Un écrivain célèbre et son biographe officiel constituent
toujours un couple étrange. Encore davantage dans le récent roman de Hanif
Kureishi, Le dernier mot. L’écrivain,
Mamoon Azam, espère que le biographe, Harry Johnson, tracera un portrait
flatteur qui mettra en évidence ses grandes qualités, et tant mieux si quelques
épisodes peu reluisants sont laissés dans l’ombre. Harry, en revanche, envisage
de donner un coup d’accélérateur à sa propre carrière d’auteur, et tant pis si
c’est au détriment de l’image publique de Mamoon. Le coup d’accélérateur lui a
été promis par Rob, éditeur flamboyant : « un rebelle, brillant, mal rasé, débraillé, qui sentait l’alcool
la plupart du temps. »D’un couple, Hanif Kureishi passe donc à un trio. Qui s’augmente
de personnages féminins à l’influence considérable sur Mamoon, sa vie, son
œuvre : Liana, sa seconde épouse, une vingtaine d’années de moins que
l’écrivain ; Marion, une ex-maîtresse qui a tenu des carnets quand elle
vivait avec lui ; Peggy, la première épouse, décédée mais qui a aussi
laissé des carnets intimes. Quant à Harry, il doit compter non seulement avec
les pressions de son éditeur, qui voudrait publier un ouvrage retentissant,
bourré d’informations saignantes sur la vie privée de Mamoon, mais aussi avec Alice,
sa fiancée, bientôt sa femme, dont il sera séparé le temps nécessaire aux
entretiens avec Mamoon. Harry ne peut négliger non plus la présence de Julia
dans la maison de l’écrivain, pour des raisons qui viendront en leur temps dans
le récit.Ces personnages créent des tensions contradictoires entre les
deux protagonistes majeurs du roman qui pourraient se contenter des
tiraillements entre eux. Mamoon est tellement convaincu par son talent, même
s’il est désormais sec du côté de l’écriture, qu’il éprouve une sorte de mépris
envers Harry. Celui-ci ne lui servira, croit-il, qu’à améliorer son revers au
tennis – jusqu’au moment où le corps de Mamoon cède, ce qui l’éloigne du court
et le rapproche des nombreuses questions posées par Harry. Le sujet de la
biographie ne se confie pas aisément, il balaie bien des interrogations. Puis,
tout à coup, le voici prêt à se livrer, ou à en faire mine…Hanif Kureishi installe de savants
déséquilibres. L’instabilité croît au fur et à mesure que le travail du
biographe est censé avancer – alors que, pour l’essentiel, il patauge. Les
conflits se durcissent. Et le sens de la création littéraire, saisi dans un
mouvement qui le modifie, se place au cœur du roman. Car où est l’essentiel ?

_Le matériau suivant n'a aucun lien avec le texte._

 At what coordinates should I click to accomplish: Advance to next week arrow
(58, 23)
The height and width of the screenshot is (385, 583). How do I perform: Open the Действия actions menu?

Dans l’image que ses contemporains et la postérité se feront de Mamoon ?
Dans les chiffres des ventes relancées grâce à la biographie ? Dans la
carrière que réussira Harry ? Dans le sursaut créatif de Mamoon ? Ou
dans les relations, mouvantes elles aussi, entre les hommes et les femmes du
roman ? Tout cela à la fois, bien sûr, et qui donne au Dernier mot une force exceptionnelle.